An editorial in favor of NCLB?
Now here’s something you don’t see every day:
Much of the pushback against No Child Left Behind comes from teachers and school administrators. Some object to the accountability it has imposed. Before it, there was little accountability in public education - astoundingly little, given the billions of dollars involved and the importance of the enterprise to our collective future.

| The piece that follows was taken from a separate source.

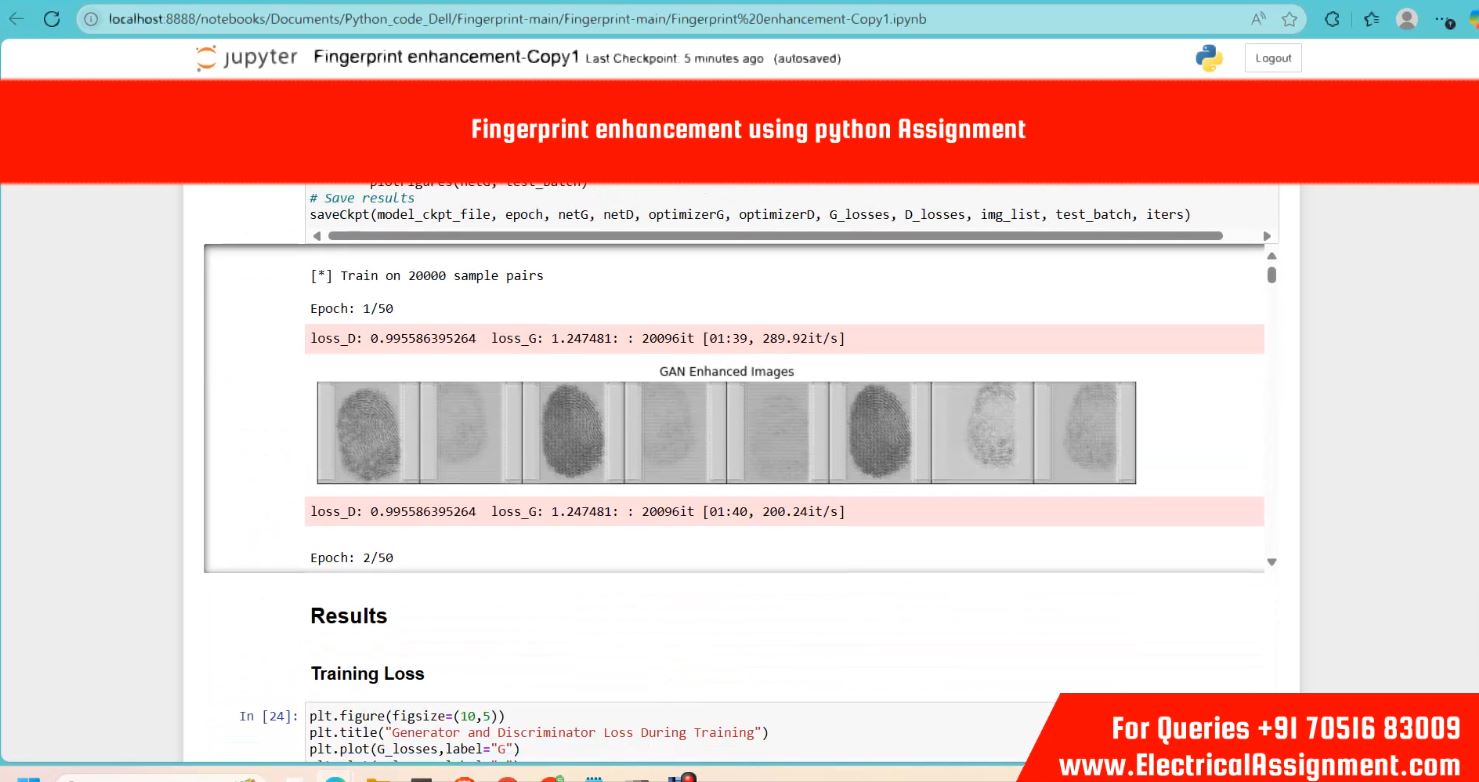Go back using the browser back arrow

[16, 19]
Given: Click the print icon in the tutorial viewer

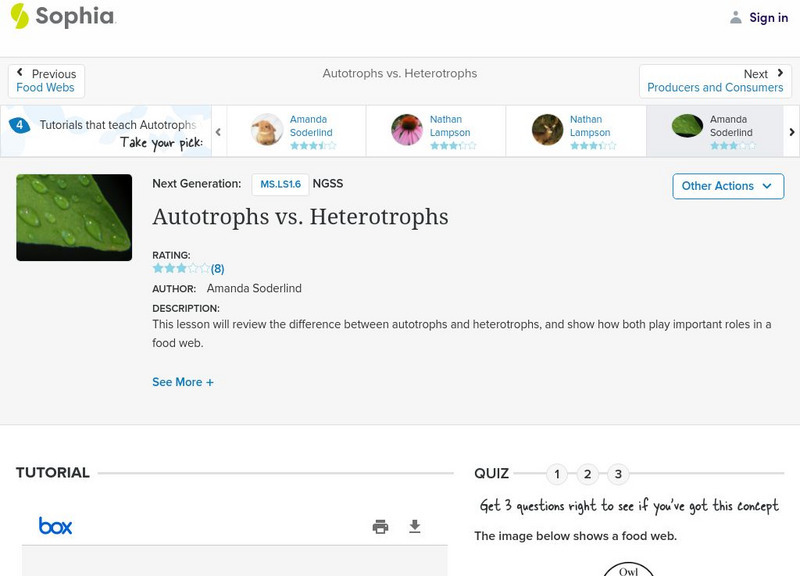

And No Child Left Behind is, undeniably, imperfect in design and execution. The biggest flaw is the mishmash measure that is the centerpiece of its accountability scheme, the one that gauges whether students, schools and school districts are making Adequate Yearly Progress, or AYP.
But many of the criticisms levied against No Child Left Behind are unfair and untrue. It is not massive federal intrusion. States devise their own standards, craft their own curriculum, set their own goals, write their own tests and concoct their own definitions of progress.
Not something you read every day…


Wacky Hermit
April 19, 2006 | 7:20 AMFinally, somebody with a bigger soapbox saying what I’ve been saying! The administrators who are hostile to NCLB and not creative enough to think of ways to implement it without presenting an undue burden on their teachers have been using NCLB as a scapegoat for all the bloated testing programs they’ve foisted on them.
Use
September 4, 2006 | 5:07 AMFinally, somebody with a bigger soapbox saying what I’ve been saying! The administrators who are hostile to NCLB and not creative enough to think of ways to implement it without presenting an undue burden on their teachers have been using NCLB as a scapegoat for all the bloated testing programs they’ve foisted on them.